Comvita (CVT) H1 2026 earnings summary
Event summary combining transcript, slides, and related documents.
H1 2026 earnings summary
23 Feb, 2026Executive summary
Returned to profitability in H1 FY26 with a net profit of $4.6m, positive operating cash flow, and reduced net debt, meeting or exceeding H1 objectives and tracking in line with full-year EBIT guidance of $14.3m (pre-IFRS 16 $13.5m).
Revenue increased to $118.0m, up 18.3% year-over-year, with disciplined execution and leadership focus stabilizing the business and supporting sustainable growth.
Recapitalisation process is advancing with credible investor interest, constructive lender engagement, and milestones on track.
Financial highlights
Operating cash flow improved to $20.8m, free cash flow $16.4m, and inventory reduced from $145.8m (Dec 2023) to $68.3m (Dec 2025); net debt down to $48.7m from $81.6m YoY.
Cash conversion cycle reduced from 484 to 239 days, with inventory normalization generating $22.5m cash inflow.
Normalized EBIT forecast for FY26 remains $14.3m (pre-IFRS 16 $13.5m); gross margin improved year-over-year and expected to return to around 51% medium term.
Basic EPS was 6.51 NZ cents, compared to a loss of 9.21 NZ cents per share last year.

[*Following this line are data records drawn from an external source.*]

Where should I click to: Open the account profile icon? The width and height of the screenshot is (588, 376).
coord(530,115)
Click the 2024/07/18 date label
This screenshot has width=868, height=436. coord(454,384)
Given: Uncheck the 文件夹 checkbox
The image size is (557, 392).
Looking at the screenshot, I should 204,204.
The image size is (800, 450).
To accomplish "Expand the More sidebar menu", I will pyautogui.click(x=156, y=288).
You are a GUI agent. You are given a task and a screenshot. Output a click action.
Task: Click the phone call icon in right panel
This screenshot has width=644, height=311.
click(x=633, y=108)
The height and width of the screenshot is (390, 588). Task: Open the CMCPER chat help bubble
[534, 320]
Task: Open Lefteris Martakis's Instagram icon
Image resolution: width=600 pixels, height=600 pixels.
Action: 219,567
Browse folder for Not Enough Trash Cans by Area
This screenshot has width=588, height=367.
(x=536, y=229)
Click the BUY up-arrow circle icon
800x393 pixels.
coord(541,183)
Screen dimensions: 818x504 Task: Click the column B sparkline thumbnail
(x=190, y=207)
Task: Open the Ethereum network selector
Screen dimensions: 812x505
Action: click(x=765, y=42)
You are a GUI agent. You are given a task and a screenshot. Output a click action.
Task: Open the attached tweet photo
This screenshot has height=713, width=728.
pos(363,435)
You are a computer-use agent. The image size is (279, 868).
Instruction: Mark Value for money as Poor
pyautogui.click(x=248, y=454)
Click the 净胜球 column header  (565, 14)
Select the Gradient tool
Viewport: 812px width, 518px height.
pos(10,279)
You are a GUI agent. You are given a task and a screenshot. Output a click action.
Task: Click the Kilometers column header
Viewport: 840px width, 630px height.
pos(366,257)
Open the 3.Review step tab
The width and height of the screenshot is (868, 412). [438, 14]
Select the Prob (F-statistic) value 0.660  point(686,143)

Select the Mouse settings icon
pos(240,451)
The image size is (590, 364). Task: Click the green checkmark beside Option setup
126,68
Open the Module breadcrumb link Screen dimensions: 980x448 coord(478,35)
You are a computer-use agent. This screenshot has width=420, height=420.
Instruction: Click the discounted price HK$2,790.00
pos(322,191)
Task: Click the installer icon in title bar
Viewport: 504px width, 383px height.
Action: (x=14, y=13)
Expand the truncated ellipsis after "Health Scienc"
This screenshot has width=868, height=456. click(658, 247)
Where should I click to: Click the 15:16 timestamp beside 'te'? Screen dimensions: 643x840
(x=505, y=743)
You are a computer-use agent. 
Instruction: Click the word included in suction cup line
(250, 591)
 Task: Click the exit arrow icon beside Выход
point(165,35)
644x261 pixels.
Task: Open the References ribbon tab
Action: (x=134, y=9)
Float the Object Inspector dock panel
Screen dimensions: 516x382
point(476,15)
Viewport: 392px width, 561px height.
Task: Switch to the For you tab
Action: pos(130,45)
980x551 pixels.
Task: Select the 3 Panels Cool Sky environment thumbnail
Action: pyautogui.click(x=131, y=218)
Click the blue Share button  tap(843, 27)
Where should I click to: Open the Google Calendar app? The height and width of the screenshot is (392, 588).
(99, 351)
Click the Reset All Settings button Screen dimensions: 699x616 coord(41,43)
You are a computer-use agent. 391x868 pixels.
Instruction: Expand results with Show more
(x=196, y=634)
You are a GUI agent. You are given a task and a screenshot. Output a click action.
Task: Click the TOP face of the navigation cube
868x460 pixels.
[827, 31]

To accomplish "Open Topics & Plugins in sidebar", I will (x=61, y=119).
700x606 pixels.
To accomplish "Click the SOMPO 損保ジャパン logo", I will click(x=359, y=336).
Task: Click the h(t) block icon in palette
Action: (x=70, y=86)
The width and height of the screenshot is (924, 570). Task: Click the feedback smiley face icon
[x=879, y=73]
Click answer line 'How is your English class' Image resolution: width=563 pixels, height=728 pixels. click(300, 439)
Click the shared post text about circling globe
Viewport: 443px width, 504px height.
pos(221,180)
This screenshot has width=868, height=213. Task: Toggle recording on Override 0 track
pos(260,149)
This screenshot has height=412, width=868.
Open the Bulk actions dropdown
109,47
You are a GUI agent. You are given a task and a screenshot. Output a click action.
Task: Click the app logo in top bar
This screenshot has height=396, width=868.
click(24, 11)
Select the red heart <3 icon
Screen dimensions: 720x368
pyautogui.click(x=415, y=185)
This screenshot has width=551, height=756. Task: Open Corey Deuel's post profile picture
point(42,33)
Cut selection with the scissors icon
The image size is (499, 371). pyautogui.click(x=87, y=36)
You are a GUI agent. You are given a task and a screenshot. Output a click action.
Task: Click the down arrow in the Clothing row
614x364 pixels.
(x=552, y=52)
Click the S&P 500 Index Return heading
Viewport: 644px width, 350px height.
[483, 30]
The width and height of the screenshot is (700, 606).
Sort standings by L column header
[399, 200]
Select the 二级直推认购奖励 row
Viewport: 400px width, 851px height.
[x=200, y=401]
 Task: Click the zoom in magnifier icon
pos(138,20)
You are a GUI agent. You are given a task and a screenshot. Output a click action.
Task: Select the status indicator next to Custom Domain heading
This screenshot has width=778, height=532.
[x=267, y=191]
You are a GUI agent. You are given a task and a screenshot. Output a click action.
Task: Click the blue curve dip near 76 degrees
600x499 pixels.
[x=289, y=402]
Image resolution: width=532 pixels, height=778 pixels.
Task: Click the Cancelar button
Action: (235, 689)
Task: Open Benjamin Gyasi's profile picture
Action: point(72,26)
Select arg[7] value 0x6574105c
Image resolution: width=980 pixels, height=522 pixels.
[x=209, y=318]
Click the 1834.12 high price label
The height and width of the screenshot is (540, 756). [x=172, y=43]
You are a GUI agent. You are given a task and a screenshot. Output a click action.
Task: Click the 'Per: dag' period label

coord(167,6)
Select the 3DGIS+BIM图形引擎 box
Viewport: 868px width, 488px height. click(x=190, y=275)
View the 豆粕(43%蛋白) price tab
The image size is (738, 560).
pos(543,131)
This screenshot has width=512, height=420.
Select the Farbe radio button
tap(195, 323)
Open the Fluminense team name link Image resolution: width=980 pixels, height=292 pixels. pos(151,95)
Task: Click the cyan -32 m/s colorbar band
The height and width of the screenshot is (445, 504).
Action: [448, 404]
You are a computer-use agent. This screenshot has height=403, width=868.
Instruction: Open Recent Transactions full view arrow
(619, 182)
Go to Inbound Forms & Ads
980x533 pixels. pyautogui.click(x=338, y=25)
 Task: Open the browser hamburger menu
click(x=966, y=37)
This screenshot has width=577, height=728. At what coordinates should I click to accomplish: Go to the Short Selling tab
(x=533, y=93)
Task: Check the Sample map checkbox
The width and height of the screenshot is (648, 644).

Cost savings achieved through procurement, formulation, freight efficiencies, and organizational streamlining.
Outlook and guidance
Full-year FY26 guidance maintained, with key H2 drivers including North America partner performance, seasonal patterns, and operational efficiency.
Monitoring trading, execution, and market conditions closely; further working capital improvements not expected at H2 FY26 levels.
Lunar New Year and Manuka honey season results pending; yields expected in line with baseline assumptions.
Cash flow forecasts indicate sufficient liquidity for the next 12 months.